To the Ends of the Earth: Remarks at Tengchong’s War Museum

Tengchong, Yunnan Province, China; December 7, 2017

Dear friends and honored hosts. My elder brother, Bruce, and I are overjoyed to be with you on this occasion. As you all know, in September of 1945, a month after the Japanese surrender, a peace conference took place in Chongqing between the Communists, under Mao Tse-tung, and the Kuomintang. Mao was granted safe conduct under American protection to and from the conference. Our father, General John Paul McConnell, was the pilot who flew him from his base in Yunnan province. At the end of the return journey, Mao presented our dad with this saddle blanket from Mongolia as a token of his thanks.

The blanket has now been in our family for nearly seventy years, and it has been well loved. Sometimes, when I was a little boy, I would just stare at it. I was fascinated by its portrait of a deer stretching its neck upward trying to eat a leaf hanging from a tree, just out of reach. I was worried for the deer. One day I asked my mother, “Will he ever reach the leaf?” She smiled. “Someday, perhaps,” she said.

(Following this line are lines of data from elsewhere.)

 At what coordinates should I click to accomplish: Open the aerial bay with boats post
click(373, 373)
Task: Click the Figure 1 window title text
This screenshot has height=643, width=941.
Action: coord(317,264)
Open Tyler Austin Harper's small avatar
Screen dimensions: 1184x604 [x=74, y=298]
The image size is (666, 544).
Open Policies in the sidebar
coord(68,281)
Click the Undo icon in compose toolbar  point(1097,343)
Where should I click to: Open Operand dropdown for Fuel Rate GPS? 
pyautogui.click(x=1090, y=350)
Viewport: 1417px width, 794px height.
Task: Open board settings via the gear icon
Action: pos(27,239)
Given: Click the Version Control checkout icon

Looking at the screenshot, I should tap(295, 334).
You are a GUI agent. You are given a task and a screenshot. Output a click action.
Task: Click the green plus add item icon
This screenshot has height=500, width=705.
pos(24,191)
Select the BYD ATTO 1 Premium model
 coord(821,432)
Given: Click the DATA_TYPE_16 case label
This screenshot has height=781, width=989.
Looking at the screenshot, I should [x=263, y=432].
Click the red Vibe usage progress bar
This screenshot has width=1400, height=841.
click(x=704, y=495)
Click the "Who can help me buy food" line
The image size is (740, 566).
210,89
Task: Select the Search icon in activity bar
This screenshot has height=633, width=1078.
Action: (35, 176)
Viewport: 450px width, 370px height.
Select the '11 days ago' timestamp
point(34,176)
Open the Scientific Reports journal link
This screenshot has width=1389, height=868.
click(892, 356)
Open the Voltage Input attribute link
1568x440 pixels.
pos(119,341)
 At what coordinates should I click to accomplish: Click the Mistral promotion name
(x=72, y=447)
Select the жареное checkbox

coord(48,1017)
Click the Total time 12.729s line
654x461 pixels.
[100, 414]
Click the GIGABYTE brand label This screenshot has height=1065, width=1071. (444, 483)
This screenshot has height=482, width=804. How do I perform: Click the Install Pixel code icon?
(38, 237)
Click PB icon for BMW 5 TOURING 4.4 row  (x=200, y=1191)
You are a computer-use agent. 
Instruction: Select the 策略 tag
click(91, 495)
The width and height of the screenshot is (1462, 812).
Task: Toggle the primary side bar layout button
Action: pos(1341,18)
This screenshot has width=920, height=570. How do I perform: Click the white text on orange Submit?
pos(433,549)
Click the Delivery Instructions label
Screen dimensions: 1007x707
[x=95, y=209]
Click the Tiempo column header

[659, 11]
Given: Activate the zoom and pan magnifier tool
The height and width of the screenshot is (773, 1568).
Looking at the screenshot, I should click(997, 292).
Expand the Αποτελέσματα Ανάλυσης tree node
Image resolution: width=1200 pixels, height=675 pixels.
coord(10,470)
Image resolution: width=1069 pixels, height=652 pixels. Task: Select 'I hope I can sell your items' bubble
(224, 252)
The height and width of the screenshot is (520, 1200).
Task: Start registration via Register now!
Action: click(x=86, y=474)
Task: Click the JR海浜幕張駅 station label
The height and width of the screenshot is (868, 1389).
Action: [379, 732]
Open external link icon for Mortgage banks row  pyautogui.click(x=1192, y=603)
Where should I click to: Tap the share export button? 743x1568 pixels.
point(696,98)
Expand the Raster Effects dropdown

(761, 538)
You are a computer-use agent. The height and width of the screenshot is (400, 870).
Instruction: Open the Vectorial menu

I think that when Chairman Mao gave my father this blanket, he was expressing a hope that, though circumstances might separate us for a time, one day the people of China and the people of the United States would again share deep bonds of friendship. My brother and I believe that goal is now within our reach. And so we have joyfully put back in your hands the sign of the hope that Mao and our father shared, and that we share today.

As a bishop of the Church, I am an ambassador for Jesus Christ and a minister of reconciliation; I am sent not only to Christians, but to all people. In my own churches, I have seen that when people turn away from each other in pride or jealously or fear, they destroy their own work, and they break God’s heart. But when they turn again and embrace one another in forgiveness and compassion, they release a creative power that nothing can stop. For the Lord is gracious and merciful, and He loves humankind and desires that all His children should flourish.

Some may think this blanket is a small thing, and in some ways it is. But we have offered it as a small stone which we believe will be part of a great bridge of reconciliation, and the road across that bridge will carry the hopes of all humanity. We know the task is great. The world is still a fearful and violent place, and changing it is entirely up to us. And yet, as the writer Lu Xun put it, “Hope … is just like roads across the earth. For actually the earth had no roads to begin with, but when many men pass one way, a road is made.” My brother and I are thankful for your friendship and hopeful that many others will choose to join us as we walk together this road of partnership and peace.